Дайте хоть щи дохлебать, - не выдержала она.

Для Лены музыка была чем-то святым, временно отступившим в глубину ее сердца. И тревожить сейчас эти упрятанные в себе чувства ей было больно. И все же она ответила несколько уклончиво:

- Не знаю, выйдет ли у меня, - я пальцы исцарапала, - с видимым сожалением сказала девушка и показала лейтенанту свою правую руку, пальцы на которой действительно оказались с запекшейся кровью на кончиках.

- Очшень жал, очшень. Позволийт поцеловать ваш маленький пальчшик, милай барышня? - и он схватил ее ладонь, припав губами.

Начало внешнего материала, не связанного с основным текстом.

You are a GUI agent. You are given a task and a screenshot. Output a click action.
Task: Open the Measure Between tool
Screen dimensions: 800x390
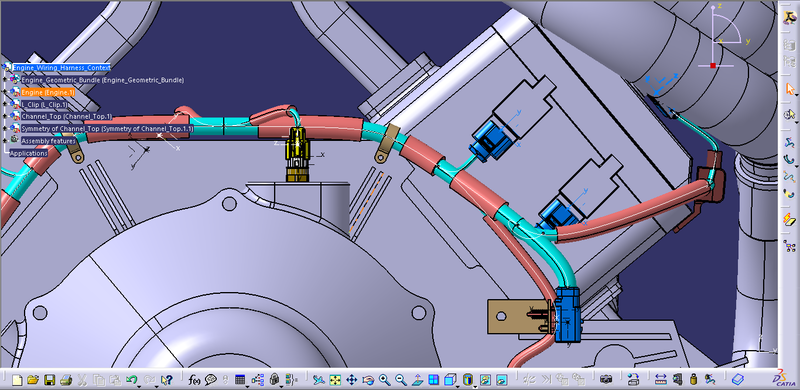[661, 380]
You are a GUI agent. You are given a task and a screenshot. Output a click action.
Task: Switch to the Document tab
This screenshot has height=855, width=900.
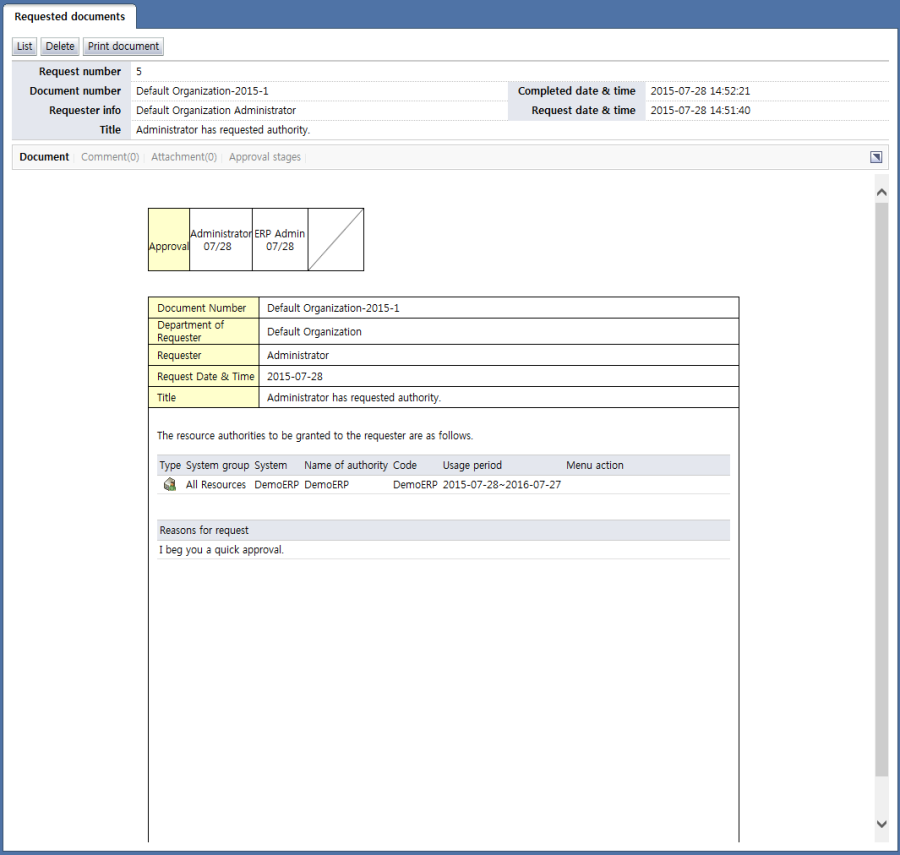point(44,157)
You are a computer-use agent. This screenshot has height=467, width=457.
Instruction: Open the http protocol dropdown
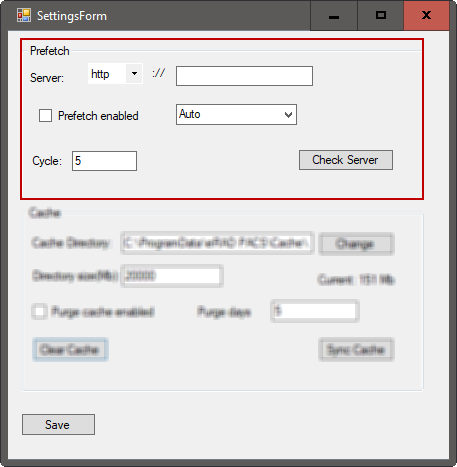pos(115,74)
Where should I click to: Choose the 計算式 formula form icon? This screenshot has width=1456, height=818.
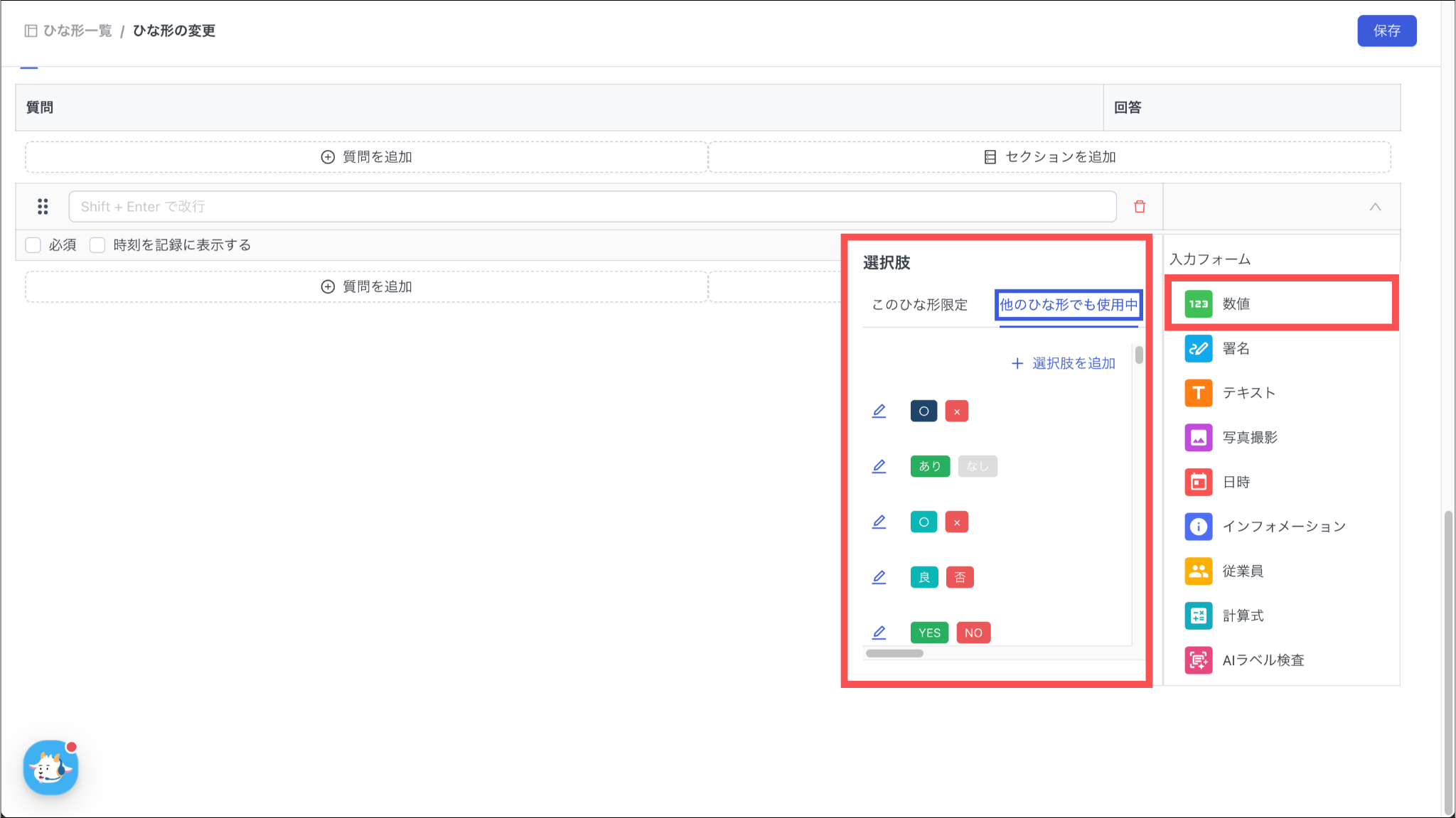pos(1198,615)
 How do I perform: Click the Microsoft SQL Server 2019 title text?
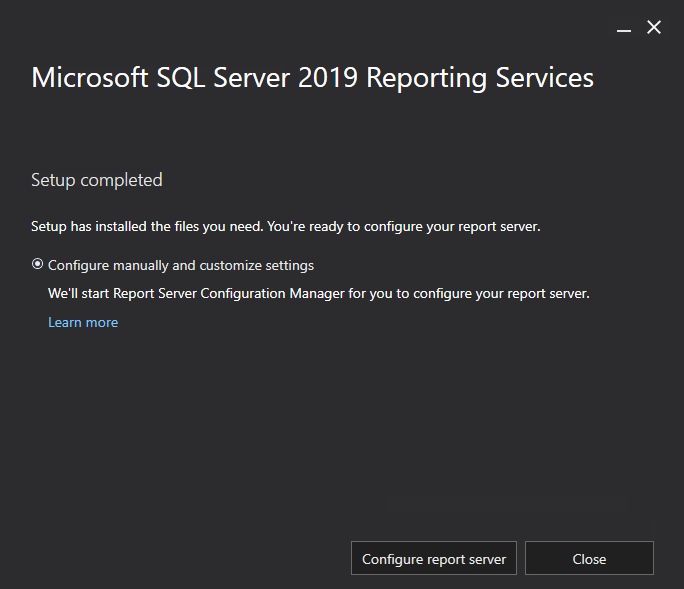[x=312, y=78]
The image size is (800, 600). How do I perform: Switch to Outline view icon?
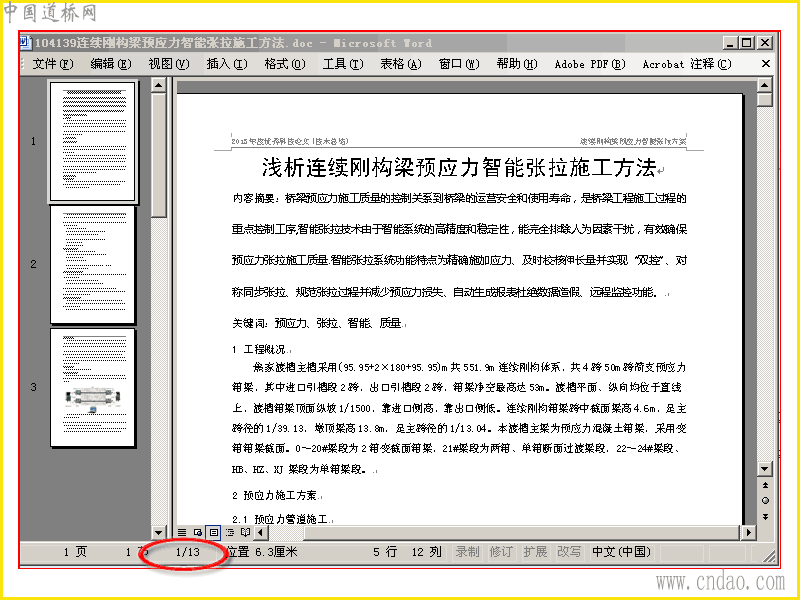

Лена еле сдерживаясь, чтобы не вырвать руку и не вскрикнуть от чувства гадливости, ощутив прикосновение холодных и сухих губ его к коже руки своей. Но она этого не сделала, мысленно произнося: "Спокойно, это тебе, Лена, еще не последнее испытание".

Часть вторая

I

Войска Северной группы Закавказского фронта не соприкасались с войсками Черноморской группы: они были разделены горным хребтом. Но в Моздокскую степь доходили слухи, что дивизии Клейста, прорываясь к Черноморскому побережью, устремляются к Туапсе. В сторону Новороссийска они заняли Горячий Ключ.

С октября 1942 года на левом берегу Терека наступил период позиционной войны. Противник не переходил в решительное наступление, а наши к такому наступлению готовились. В районе Ищерской катился неумолчный гул: снаряды и мины непрерывно рвали землю. Между буграми, в глубоких впадинах застаивался смрадный дым. Он медленно расстилался низом и степи и проникал в окопы, заглушая горьковатый запах полыни. Дни были теплые, и чад затруднял дыхание.

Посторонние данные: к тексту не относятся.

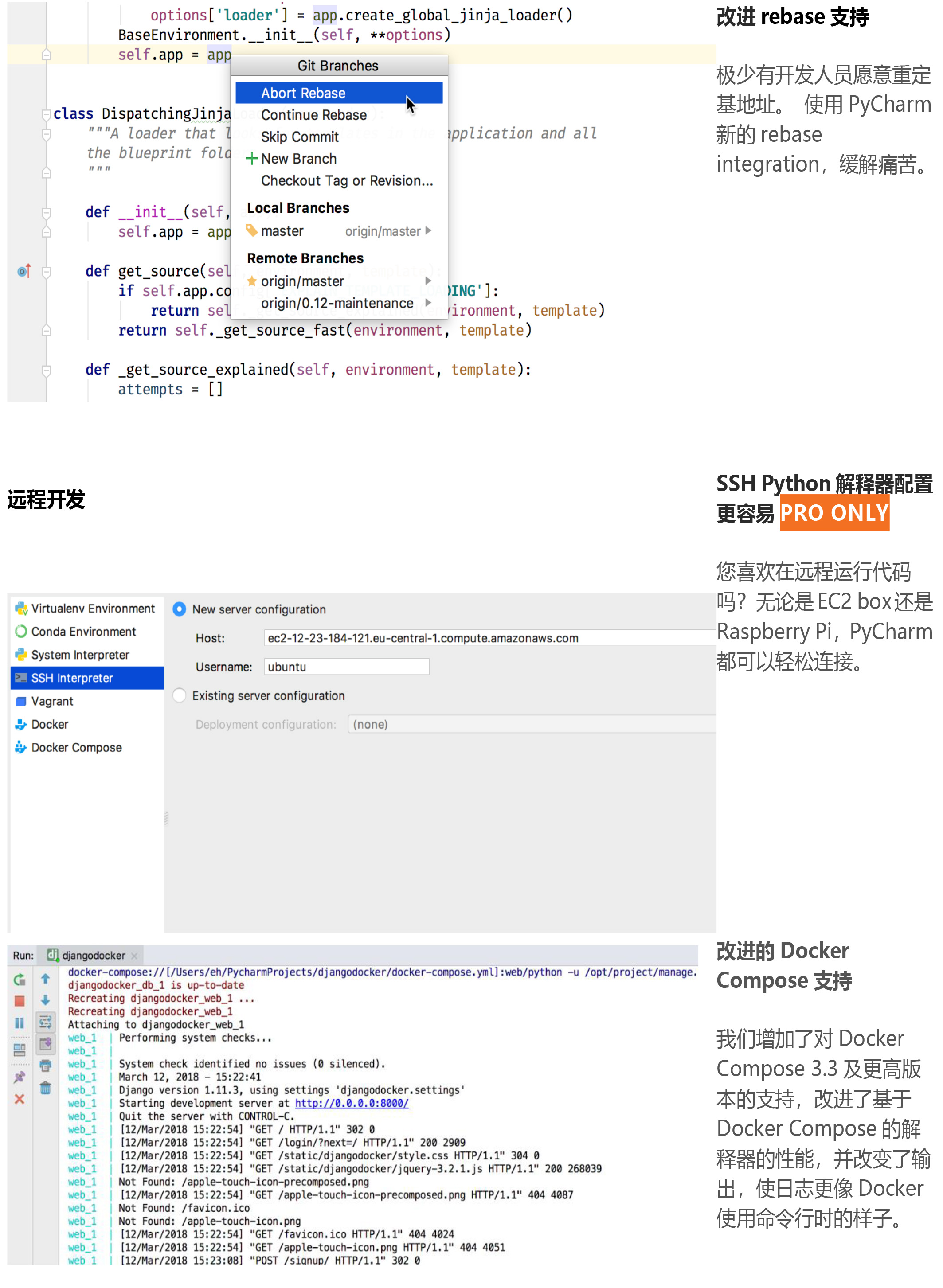Collapse the DispatchingJinjaLoader class fold marker

point(46,114)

Разминая затекшие ноги, Симонов шагал за бугром позади своего наблюдательного пункта. Затем он снова забрался в окоп на бугре и, вооружившись биноклем, стал подсчитывать расстояние, насколько его минометчики перехватили дальше окопов противника.

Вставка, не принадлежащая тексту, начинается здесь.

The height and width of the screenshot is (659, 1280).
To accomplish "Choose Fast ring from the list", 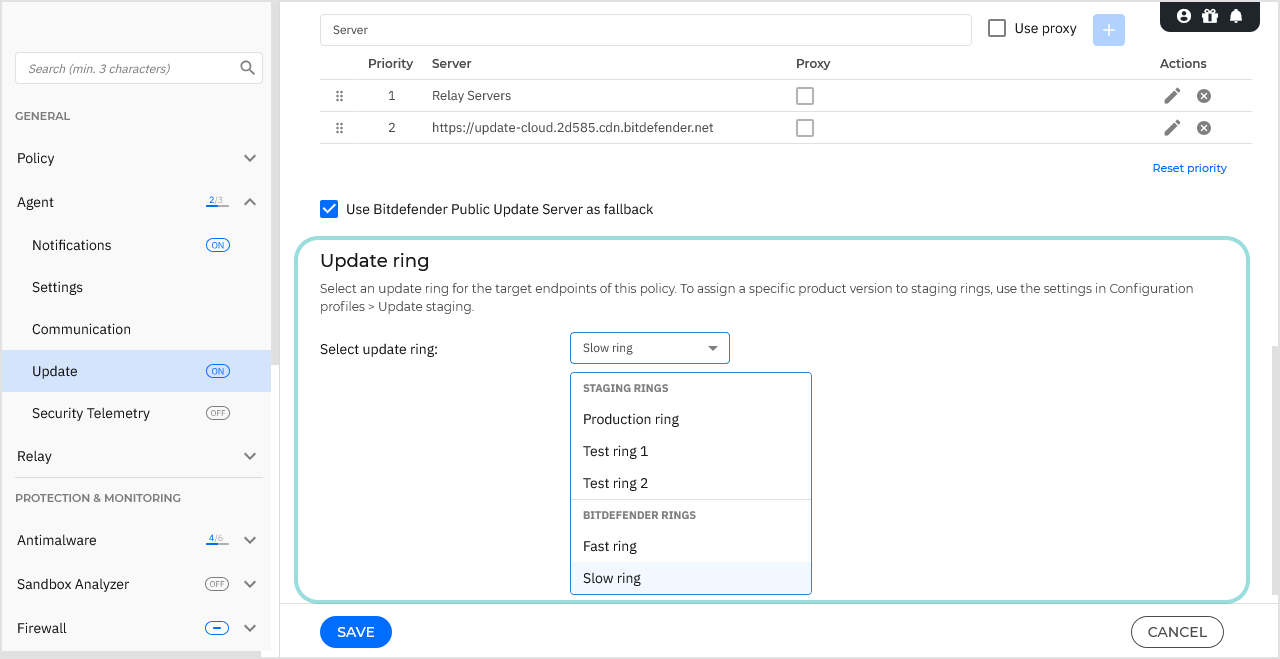I will (610, 546).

Позади комбата, за бугром в траншейке, расположился телефонист. Не поднимая головы и не двигаясь, Симонов передавал:

- На себя пусть потянут, на себя метров сто!

Минуту спустя снова ухнули мины.

Пятна земли, черневшие левее и дальше от цели, окутались дымом.

- Опять перелет! - с досадой проговорил Симонов.

- Перелет! - дуя в трубку, крикнул телефонист. - Перелет, да!

Спускаясь к телефонисту, Симонов увидел Магуру, пробиравшуюся к наблюдательному пункту. Подойдя ближе, она сказала:

- Решила навестить, не помешала?

Не ответив, Симонов приказал телефонисту:

- Свяжитесь с нашей батареей. Игнатьева мне!

- Я к вам по делу, разрешите, товарищ гвардии майор? - официально обратилась Магура.

- Разрешаю, в чем дело?

- Напротив вашего наблюдательного пункта за два дня четыре ранения!

- И один убит наповал, - поправил Симонов.

- Андрей Иванович, - тихо проговорила Магура, - все четыре раненых утверждают, что это снайпер действует. Нужно убрать!

- Лейтенант Игнатьев у телефона, - доложил телефонист.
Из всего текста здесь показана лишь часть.